One of the things that gives Nick Saban a most compelling argument as college football's top coach is his perpetual dissatisfaction with his own success. He's admitted to thinking ahead to the next season as quickly as a day after winning national championships, and like all great coaches, he's driven more by failures than accomplishments.
It's from that place that the Alabama coach, in a rare moment of reflection, suggested his four national championships could have been -- gulp -- eight.
"We haven't finished the season in the last two seasons like we'd like," Saban told ESPN radio host Paul Finebaum. "People talk about you won four national championships. Well, I feel like we've had good enough teams to win eight. So I feel like we failed four times. I feel like I failed four times. Is that too difficult? I don't know. But I just know we had other teams that had the talent, and we weren't able to do it."
Can that be taken seriously? Let's examine.
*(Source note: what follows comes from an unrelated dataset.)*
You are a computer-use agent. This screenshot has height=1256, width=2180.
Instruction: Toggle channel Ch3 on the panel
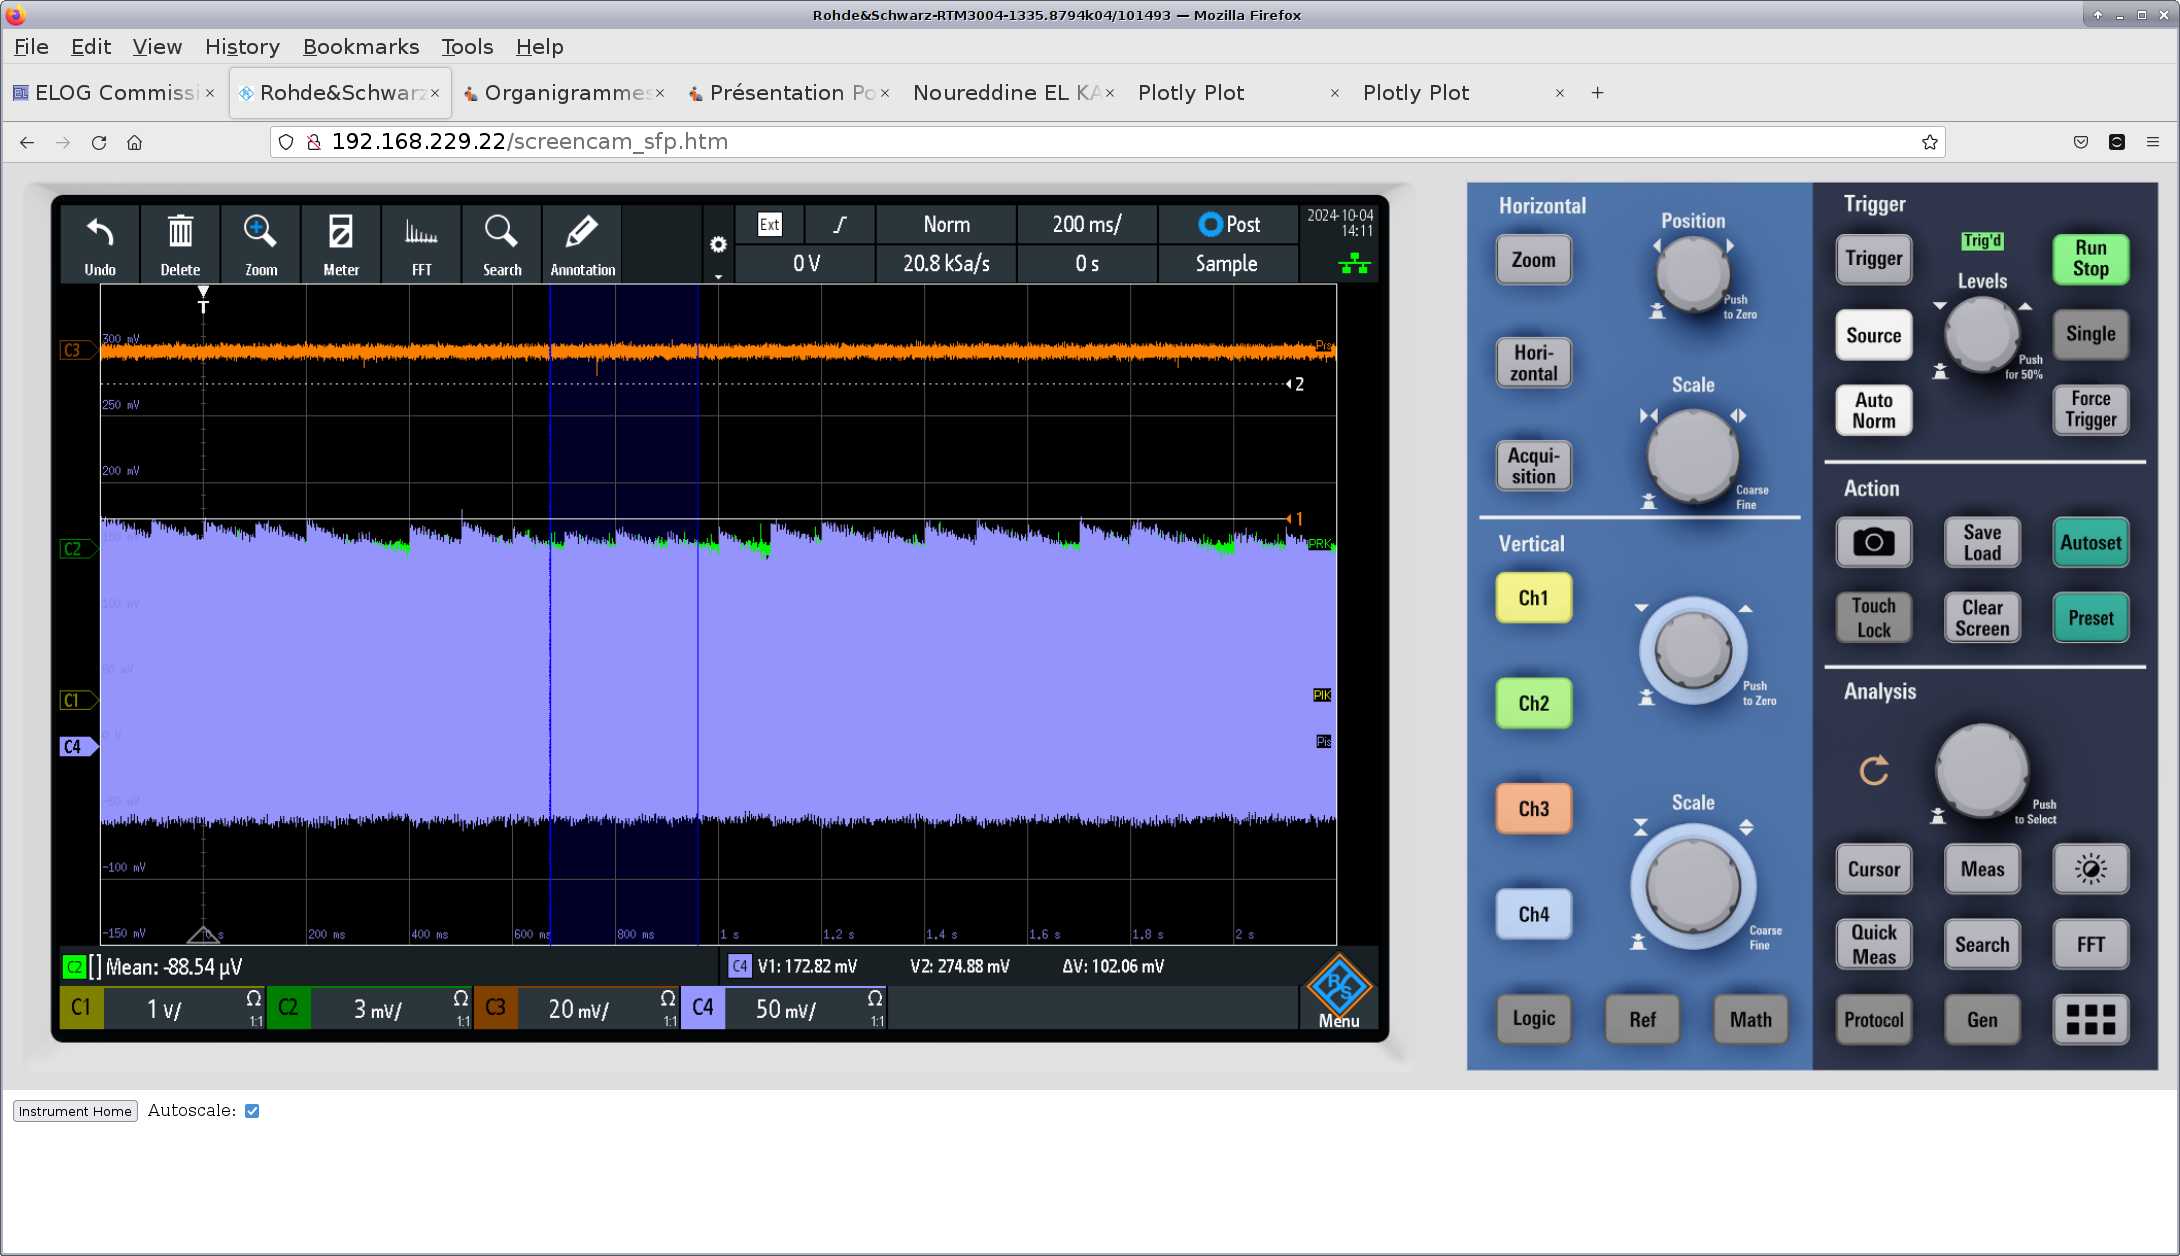pyautogui.click(x=1533, y=809)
First, Saban's definitely not referring to any of his LSU teams that fell short. He had five of them there, won one national title, and the other four weren't in the national championship neighborhood. At Alabama, Saban certainly reached the doorstep of a national championship appearance in 2008, when his 12-0 team let a fourth-quarter lead slip away to Florida in the SEC title game. The 2013 and 2014 teams were similarly close to national championship glory, falling short on the famous "Kick Six" play at Auburn in '13, and again last season in falling to Ohio State in a national semifinal.
That's three "almosts."
The fourth? Saban can only be referring to his 2010 Alabama team, which doesn't quite qualify with the other "almosts." That team was vastly talented with 12 first-round NFL draft picks on the roster (Mark Barron, James Carpenter, Mark Ingram, Julio Jones, Marcell Dareus, D.J. Fluker, Dont'a Hightower, Dre Kirkpatrick, Dee Milliner, C.J. Mosley, Trent Richardson and Chance Warmack). But that team also lost three games and was out of the national championship conversation by early November.